#### Given data
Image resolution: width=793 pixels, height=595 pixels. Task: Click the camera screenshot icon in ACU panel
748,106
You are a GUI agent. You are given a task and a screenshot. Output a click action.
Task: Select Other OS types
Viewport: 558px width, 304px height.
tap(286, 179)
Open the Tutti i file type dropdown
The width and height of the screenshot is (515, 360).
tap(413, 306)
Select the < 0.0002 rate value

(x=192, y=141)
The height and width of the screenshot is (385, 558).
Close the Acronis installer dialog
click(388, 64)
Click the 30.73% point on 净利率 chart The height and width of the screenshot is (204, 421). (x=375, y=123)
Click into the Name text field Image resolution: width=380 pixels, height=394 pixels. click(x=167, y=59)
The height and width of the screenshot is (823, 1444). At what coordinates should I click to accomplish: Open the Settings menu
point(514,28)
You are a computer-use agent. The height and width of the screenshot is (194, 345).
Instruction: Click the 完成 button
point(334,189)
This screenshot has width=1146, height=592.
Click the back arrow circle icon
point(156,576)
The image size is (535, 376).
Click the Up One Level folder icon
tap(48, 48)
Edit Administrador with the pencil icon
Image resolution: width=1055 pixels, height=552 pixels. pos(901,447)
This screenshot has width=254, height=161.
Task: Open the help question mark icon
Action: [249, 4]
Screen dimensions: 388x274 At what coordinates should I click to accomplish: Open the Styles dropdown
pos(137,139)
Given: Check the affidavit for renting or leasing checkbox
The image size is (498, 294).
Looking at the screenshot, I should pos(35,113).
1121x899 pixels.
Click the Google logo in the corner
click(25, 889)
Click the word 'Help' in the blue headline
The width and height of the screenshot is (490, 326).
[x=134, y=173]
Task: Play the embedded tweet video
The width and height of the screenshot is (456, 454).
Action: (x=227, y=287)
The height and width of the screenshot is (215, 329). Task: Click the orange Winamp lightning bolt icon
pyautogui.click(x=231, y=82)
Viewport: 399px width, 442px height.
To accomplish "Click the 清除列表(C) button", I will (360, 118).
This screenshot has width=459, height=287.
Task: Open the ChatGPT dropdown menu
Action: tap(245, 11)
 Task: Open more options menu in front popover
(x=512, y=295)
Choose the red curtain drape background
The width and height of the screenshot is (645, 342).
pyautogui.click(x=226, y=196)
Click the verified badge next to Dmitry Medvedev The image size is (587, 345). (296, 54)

#### Exercise instructions
Print every record above exactly as written.

#### Task response
Image resolution: width=793 pixels, height=595 pixels. Task: Click the camera screenshot icon in ACU panel
748,106
You are a GUI agent. You are given a task and a screenshot. Output a click action.
Task: Select Other OS types
Viewport: 558px width, 304px height.
tap(286, 179)
Open the Tutti i file type dropdown
The width and height of the screenshot is (515, 360).
tap(413, 306)
Select the < 0.0002 rate value

(x=192, y=141)
The height and width of the screenshot is (385, 558).
Close the Acronis installer dialog
click(388, 64)
Click the 30.73% point on 净利率 chart The height and width of the screenshot is (204, 421). (x=375, y=123)
Click into the Name text field Image resolution: width=380 pixels, height=394 pixels. click(x=167, y=59)
The height and width of the screenshot is (823, 1444). At what coordinates should I click to accomplish: Open the Settings menu
point(514,28)
You are a computer-use agent. The height and width of the screenshot is (194, 345).
Instruction: Click the 完成 button
point(334,189)
This screenshot has width=1146, height=592.
Click the back arrow circle icon
point(156,576)
The image size is (535, 376).
Click the Up One Level folder icon
tap(48, 48)
Edit Administrador with the pencil icon
Image resolution: width=1055 pixels, height=552 pixels. pos(901,447)
This screenshot has width=254, height=161.
Task: Open the help question mark icon
Action: [249, 4]
Screen dimensions: 388x274 At what coordinates should I click to accomplish: Open the Styles dropdown
pos(137,139)
Given: Check the affidavit for renting or leasing checkbox
The image size is (498, 294).
Looking at the screenshot, I should pos(35,113).
1121x899 pixels.
Click the Google logo in the corner
click(25, 889)
Click the word 'Help' in the blue headline
The width and height of the screenshot is (490, 326).
[x=134, y=173]
Task: Play the embedded tweet video
The width and height of the screenshot is (456, 454).
Action: (x=227, y=287)
The height and width of the screenshot is (215, 329). Task: Click the orange Winamp lightning bolt icon
pyautogui.click(x=231, y=82)
Viewport: 399px width, 442px height.
To accomplish "Click the 清除列表(C) button", I will (360, 118).
This screenshot has width=459, height=287.
Task: Open the ChatGPT dropdown menu
Action: tap(245, 11)
 Task: Open more options menu in front popover
(x=512, y=295)
Choose the red curtain drape background
The width and height of the screenshot is (645, 342).
pyautogui.click(x=226, y=196)
Click the verified badge next to Dmitry Medvedev The image size is (587, 345). (296, 54)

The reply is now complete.